REQUIREMENT:
When you reach the line in the listing below that contains "Relativity Privacy Policy. (1769, 1083)", begin returning lines exactly as written, and stop after the line that contains "Diario Entrenamiento Perro Guía 2022". Return no other lines.

◆ ◆ ◆ ◆ ◆ ◆ ◆

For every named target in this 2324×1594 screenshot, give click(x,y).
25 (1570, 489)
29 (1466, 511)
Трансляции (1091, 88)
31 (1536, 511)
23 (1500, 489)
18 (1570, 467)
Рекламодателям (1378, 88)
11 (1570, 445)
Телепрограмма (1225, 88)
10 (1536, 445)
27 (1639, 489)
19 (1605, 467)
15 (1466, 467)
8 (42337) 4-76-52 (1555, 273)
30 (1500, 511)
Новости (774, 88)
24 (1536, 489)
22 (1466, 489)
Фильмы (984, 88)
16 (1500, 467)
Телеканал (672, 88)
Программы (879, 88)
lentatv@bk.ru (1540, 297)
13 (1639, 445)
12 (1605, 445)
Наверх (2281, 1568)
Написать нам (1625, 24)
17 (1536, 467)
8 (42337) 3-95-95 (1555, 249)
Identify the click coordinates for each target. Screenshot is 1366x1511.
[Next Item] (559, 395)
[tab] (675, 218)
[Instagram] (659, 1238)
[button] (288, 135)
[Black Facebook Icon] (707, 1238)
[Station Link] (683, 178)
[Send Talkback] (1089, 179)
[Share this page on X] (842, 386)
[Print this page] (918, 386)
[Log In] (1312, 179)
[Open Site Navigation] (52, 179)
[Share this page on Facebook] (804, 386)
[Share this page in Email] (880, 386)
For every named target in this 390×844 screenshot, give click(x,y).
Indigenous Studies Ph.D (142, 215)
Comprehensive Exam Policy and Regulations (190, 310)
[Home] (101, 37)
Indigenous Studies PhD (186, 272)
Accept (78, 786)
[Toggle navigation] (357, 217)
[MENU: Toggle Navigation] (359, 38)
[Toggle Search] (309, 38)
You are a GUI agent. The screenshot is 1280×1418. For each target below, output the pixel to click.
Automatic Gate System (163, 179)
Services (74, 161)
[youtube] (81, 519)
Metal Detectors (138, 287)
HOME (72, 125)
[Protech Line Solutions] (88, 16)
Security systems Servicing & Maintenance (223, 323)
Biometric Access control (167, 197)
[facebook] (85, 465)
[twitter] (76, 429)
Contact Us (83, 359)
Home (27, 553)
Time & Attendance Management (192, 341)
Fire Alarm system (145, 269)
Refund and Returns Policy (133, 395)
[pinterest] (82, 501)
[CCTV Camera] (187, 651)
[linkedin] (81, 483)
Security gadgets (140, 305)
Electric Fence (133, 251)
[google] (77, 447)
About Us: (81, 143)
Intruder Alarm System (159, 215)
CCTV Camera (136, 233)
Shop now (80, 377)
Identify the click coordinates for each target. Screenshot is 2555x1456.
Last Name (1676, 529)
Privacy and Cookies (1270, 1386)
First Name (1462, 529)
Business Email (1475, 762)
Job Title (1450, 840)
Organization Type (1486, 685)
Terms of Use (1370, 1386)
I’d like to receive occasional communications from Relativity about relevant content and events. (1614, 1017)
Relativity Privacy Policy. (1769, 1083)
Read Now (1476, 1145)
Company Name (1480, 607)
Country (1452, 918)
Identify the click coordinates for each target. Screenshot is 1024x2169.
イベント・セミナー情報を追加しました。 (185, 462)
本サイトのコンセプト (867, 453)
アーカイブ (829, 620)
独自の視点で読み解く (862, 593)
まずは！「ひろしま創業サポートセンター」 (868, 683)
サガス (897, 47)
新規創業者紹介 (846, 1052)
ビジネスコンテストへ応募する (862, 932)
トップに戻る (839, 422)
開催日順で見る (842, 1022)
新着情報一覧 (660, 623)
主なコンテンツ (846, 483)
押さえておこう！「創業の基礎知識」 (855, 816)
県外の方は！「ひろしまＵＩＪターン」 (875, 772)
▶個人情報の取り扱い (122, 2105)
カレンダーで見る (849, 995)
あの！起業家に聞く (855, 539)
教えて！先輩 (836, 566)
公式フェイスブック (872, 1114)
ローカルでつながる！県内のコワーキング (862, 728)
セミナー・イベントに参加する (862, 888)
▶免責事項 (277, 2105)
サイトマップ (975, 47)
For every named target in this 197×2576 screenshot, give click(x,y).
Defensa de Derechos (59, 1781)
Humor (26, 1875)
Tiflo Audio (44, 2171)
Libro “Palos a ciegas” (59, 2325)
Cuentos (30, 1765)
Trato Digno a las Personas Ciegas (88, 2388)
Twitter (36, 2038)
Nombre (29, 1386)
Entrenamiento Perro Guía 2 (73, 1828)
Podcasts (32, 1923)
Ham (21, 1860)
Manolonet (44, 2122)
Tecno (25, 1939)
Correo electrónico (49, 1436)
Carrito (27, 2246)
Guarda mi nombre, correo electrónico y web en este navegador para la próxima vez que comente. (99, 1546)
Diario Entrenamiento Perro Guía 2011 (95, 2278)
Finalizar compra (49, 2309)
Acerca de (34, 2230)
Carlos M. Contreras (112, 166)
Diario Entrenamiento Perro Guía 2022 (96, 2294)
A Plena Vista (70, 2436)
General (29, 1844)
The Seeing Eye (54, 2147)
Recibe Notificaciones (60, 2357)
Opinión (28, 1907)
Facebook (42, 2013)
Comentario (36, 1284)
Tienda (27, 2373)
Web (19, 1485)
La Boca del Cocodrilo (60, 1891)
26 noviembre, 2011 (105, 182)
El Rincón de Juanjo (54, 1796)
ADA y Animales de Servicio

◆ ◆ ◆ ◆ ◆ ◆ ◆

SOLUTION FOR THIS EXERCISE:
Relativity Privacy Policy. (1769, 1083)
Read Now (1476, 1145)
Company Name (1480, 607)
Country (1452, 918)
Identify the click coordinates for each target. Screenshot is 1024x2169.
イベント・セミナー情報を追加しました。 (185, 462)
本サイトのコンセプト (867, 453)
アーカイブ (829, 620)
独自の視点で読み解く (862, 593)
まずは！「ひろしま創業サポートセンター」 (868, 683)
サガス (897, 47)
新規創業者紹介 (846, 1052)
ビジネスコンテストへ応募する (862, 932)
トップに戻る (839, 422)
開催日順で見る (842, 1022)
新着情報一覧 (660, 623)
主なコンテンツ (846, 483)
押さえておこう！「創業の基礎知識」 (855, 816)
県外の方は！「ひろしまＵＩＪターン」 (875, 772)
▶個人情報の取り扱い (122, 2105)
カレンダーで見る (849, 995)
あの！起業家に聞く (855, 539)
教えて！先輩 (836, 566)
公式フェイスブック (872, 1114)
ローカルでつながる！県内のコワーキング (862, 728)
セミナー・イベントに参加する (862, 888)
▶免責事項 (277, 2105)
サイトマップ (975, 47)
For every named target in this 197×2576 screenshot, give click(x,y).
Defensa de Derechos (59, 1781)
Humor (26, 1875)
Tiflo Audio (44, 2171)
Libro “Palos a ciegas” (59, 2325)
Cuentos (30, 1765)
Trato Digno a las Personas Ciegas (88, 2388)
Twitter (36, 2038)
Nombre (29, 1386)
Entrenamiento Perro Guía 2 (73, 1828)
Podcasts (32, 1923)
Ham (21, 1860)
Manolonet (44, 2122)
Tecno (25, 1939)
Correo electrónico (49, 1436)
Carrito (27, 2246)
Guarda mi nombre, correo electrónico y web en este navegador para la próxima vez que comente. (99, 1546)
Diario Entrenamiento Perro Guía 2011 (95, 2278)
Finalizar compra (49, 2309)
Acerca de (34, 2230)
Carlos M. Contreras (112, 166)
Diario Entrenamiento Perro Guía 2022 (96, 2294)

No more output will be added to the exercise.